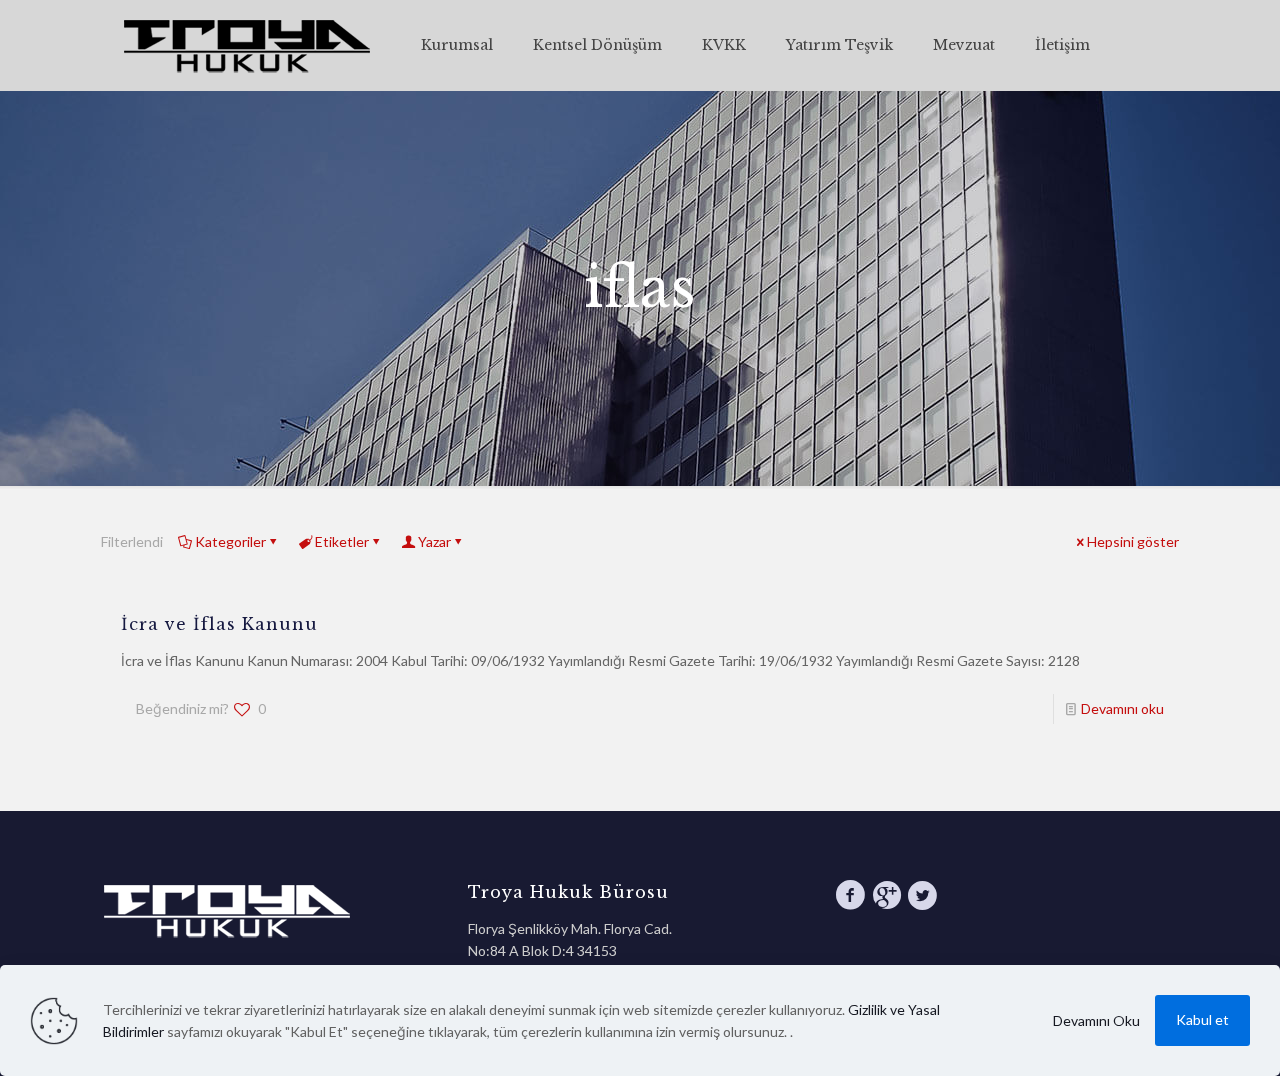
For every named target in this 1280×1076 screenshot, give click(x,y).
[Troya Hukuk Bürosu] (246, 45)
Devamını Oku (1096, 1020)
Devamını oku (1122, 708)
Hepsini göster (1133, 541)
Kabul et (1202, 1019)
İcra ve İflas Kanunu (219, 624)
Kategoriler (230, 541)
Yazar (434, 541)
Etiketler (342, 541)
++++++++++++++++++++
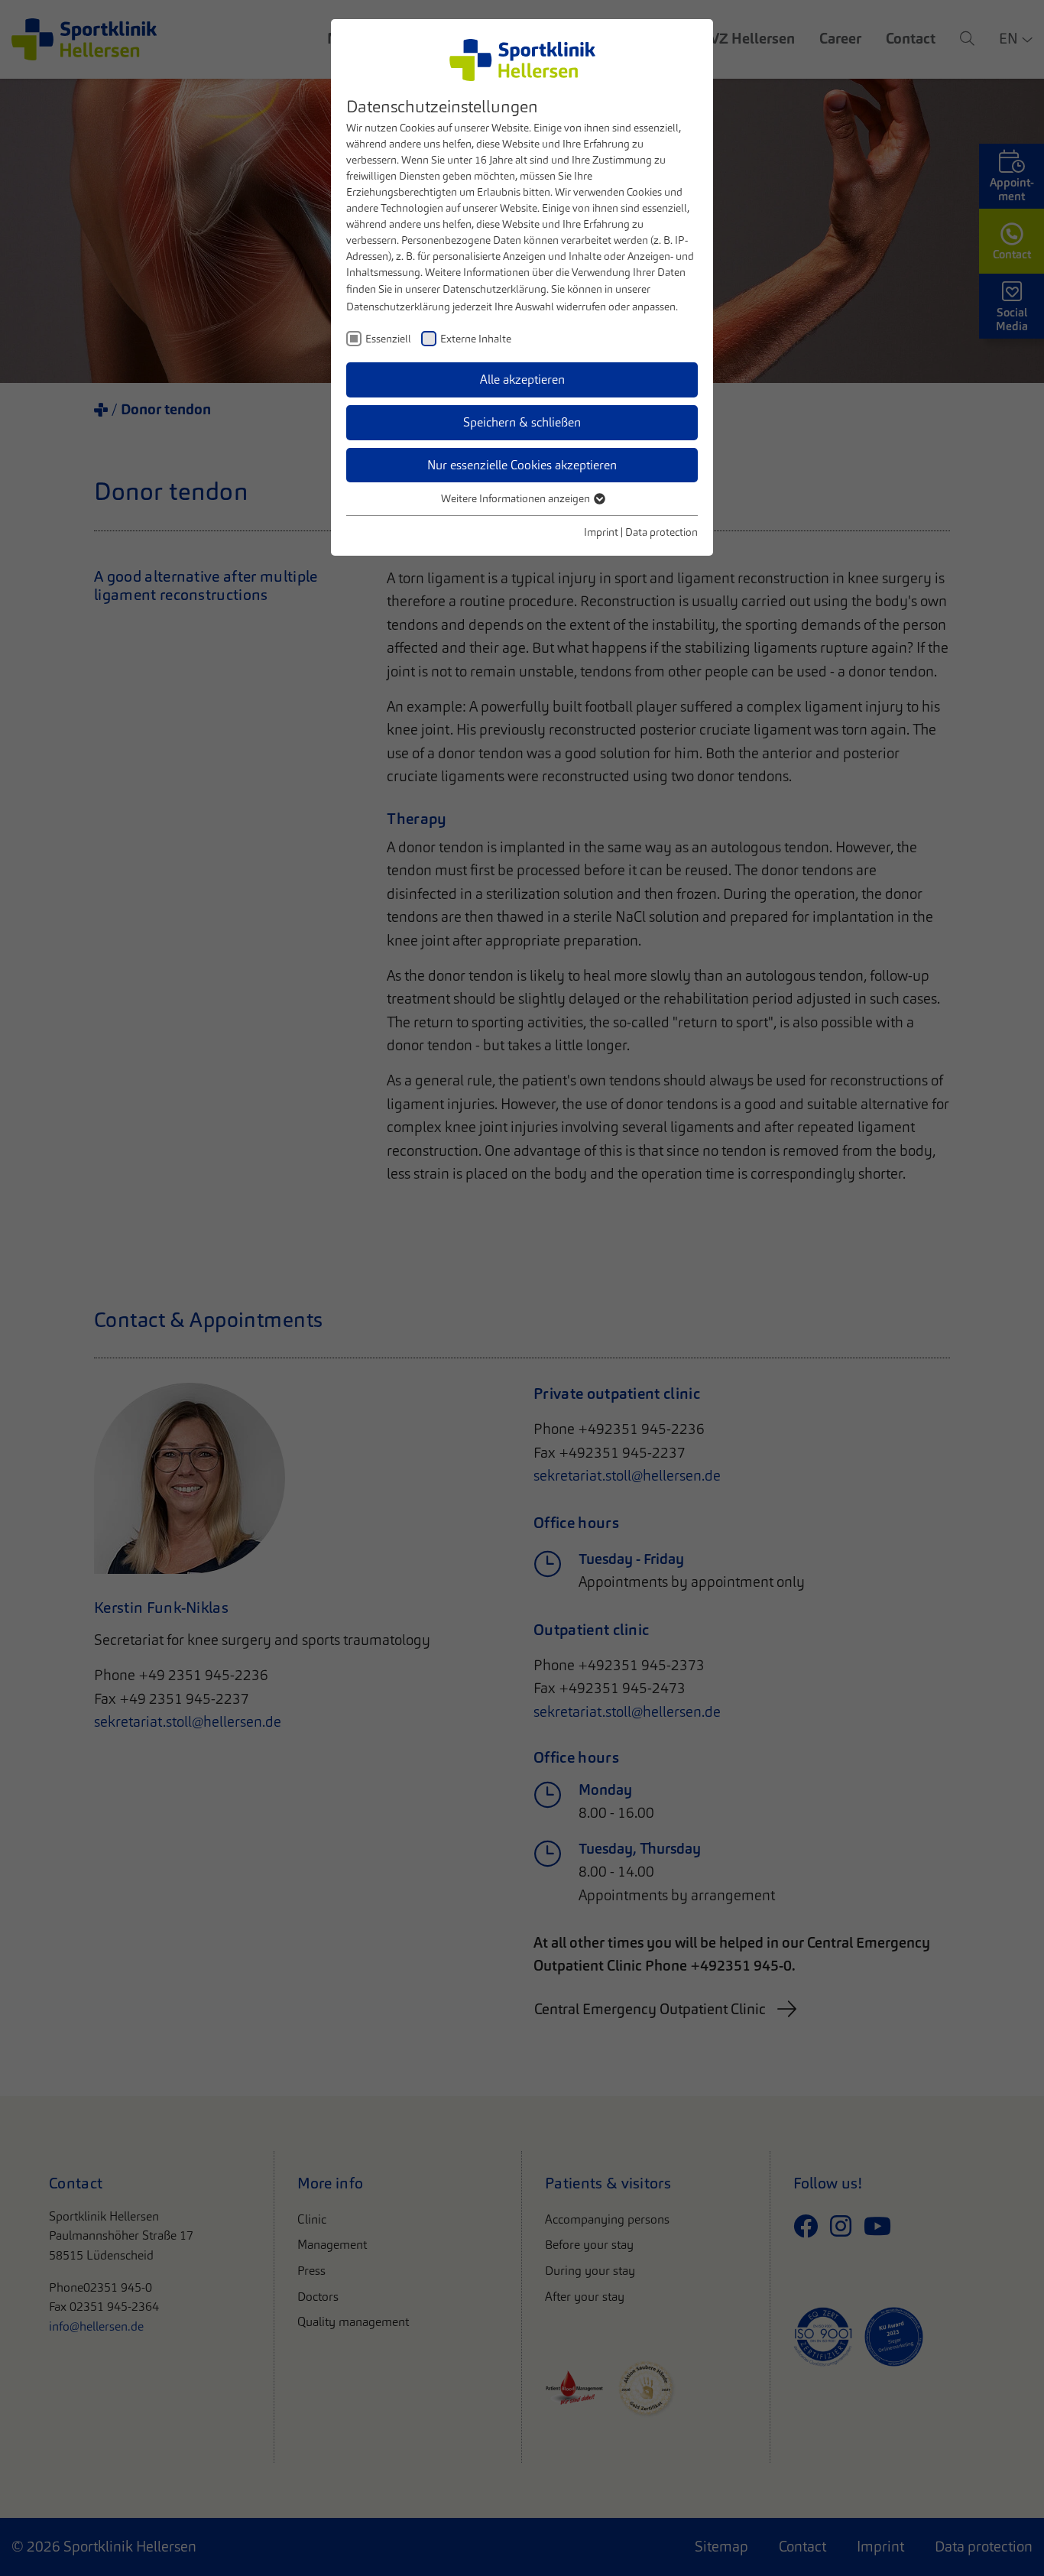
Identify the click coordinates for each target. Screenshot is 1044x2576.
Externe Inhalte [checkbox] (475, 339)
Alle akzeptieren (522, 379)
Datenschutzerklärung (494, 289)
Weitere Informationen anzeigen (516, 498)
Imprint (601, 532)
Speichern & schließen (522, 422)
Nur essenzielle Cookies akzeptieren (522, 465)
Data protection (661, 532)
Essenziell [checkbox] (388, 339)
++++++++++++++++++++
What you will do
Could you return exactly the lines above from the line with "Speichern & schließen (522, 422)" to the line with "Essenziell [checkbox] (388, 339)", both included, and nothing else?

Answer for this exercise
Speichern & schließen (522, 422)
Nur essenzielle Cookies akzeptieren (522, 465)
Data protection (661, 532)
Essenziell [checkbox] (388, 339)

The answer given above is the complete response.